スプリッターかスライダーであれば、田中将大がマイク・ナポリに打たれなかったという保証はない。

しかし同点の9回2アウト、ランナーがいない場面で、キャッチャーのブライアン・マッキャンが要求した鋭いスプリッター、そして食い込むスライダーに首を振ったヤンキースのエース田中は、自分の直感を疑わなかった。

そして右打者のナポリが、ファストボールを捉えてライト側フェンスの向こう側まで飛ばした時にレッドソックスは、ソールドアウトのヤンキースタジアムに集まった48,433人の観衆の目の前で2対1の勝利を手にした。

「スプリッターとスライダーを要求されたんですけど、両方とも首を振りました」田中は通訳を通して語った。それはナポリが、カウント1-2からの96マイルのファストボールを、ライト側スタンドの隅に打ち込まれたのを目撃した後だった。「外角に強い球を投げようと思いました」

4回には91マイルのスプリッター、6回には88マイルのスライダーで空振りを奪っていたナポリに対する田中の計画は、カウント2-1にして変化球を投げることだった。しかし、そうはならなかった。

「96マイルだったし、彼は、全力で投げていた」マッキャンは言った。「田中の投球に間違いはない。彼は望んだようにすべてをコントロールしているし、素晴らしい投球だった」

テレビカメラと音声マイクは、田中の考え方に対するナポリの疑問を拾った。

「なんてバカなんだ! スライダーで俺から三振を奪っていたのに」ダグアウトに向かうナポリは言った。

9回を投げて被安打7、2失点だった田中の素晴らしい投球は、8回を投げて被安打5、無失点だったレッドソックスの左腕ジョン・レスターに負けていなかった。

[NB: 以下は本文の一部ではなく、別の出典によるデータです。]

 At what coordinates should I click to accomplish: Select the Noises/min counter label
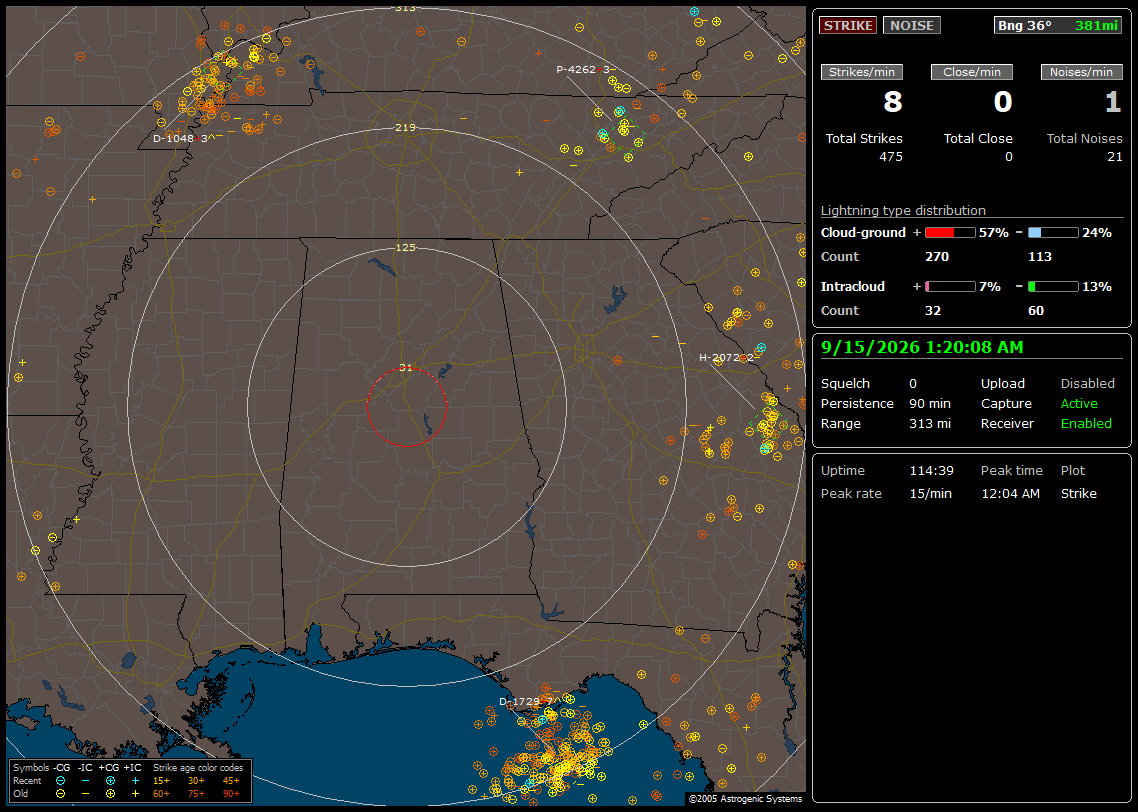point(1081,72)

9回は上原浩治が完璧に抑えて17セーブ目を挙げ、ヤンキースの連勝は2で止まった。

打者有利なこの球場でこれまでに8度の先発をしていた田中は、逆方向へ強く打てる打者に挑戦するのは危険なことを理解していなければならなかった。

「確かに、少し狭い球場ですから、そういうことはあるでしょうね」米国にきてから初めて連敗し、11勝3敗となった田中は言った。レッドソックスのもう1点は、3回1アウトでデビッド・ロスが放った本塁打によるものだった。

田中は、ア・リーグ東地区首位のブルージェイスから2ゲーム差に離されたのは、自分のせいだと思っているかもしれないが、それは間違いである。前回の田中の登板で得点できなかったヤンキースは、彼らのエースの2試合で1点しか得点していない。

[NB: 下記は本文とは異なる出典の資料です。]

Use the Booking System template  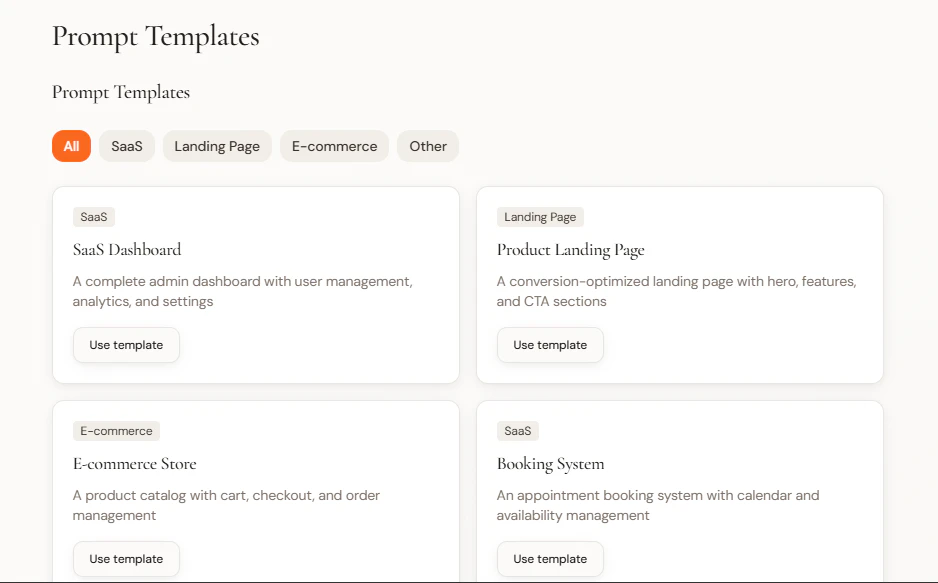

5回までレスター(9勝7敗)に対してヒットを打てなかったヤンキースが、3回に得点できたのは、ショートのスティーブン・ドルーの守備エラーのお陰だった。6回の3本のシングルヒットもブレッド・ガードナーが二塁への盗塁に失敗したことで、得点につながらなかった。

8回が終わってレスターが降板した後の9回のヤンキースは、カルロス・ベルトラン、アルフォンソ・ソリアーノ、そしてマッキャンの打順だった。

精彩に欠けるベルトラン(35打数6安打)は三振し、代打のイチローは、センターフライに倒れた。4打数無安打だったマッキャンのこの日2つ目の三振で、試合は終わった。

田中によれば、彼がマッキャンに首をふることは「時々」あるが、土曜日の夜にそれを何回したのかは思い出せなかった。彼が知っていたすべてのことは、その本塁打が全てを変えたことだった。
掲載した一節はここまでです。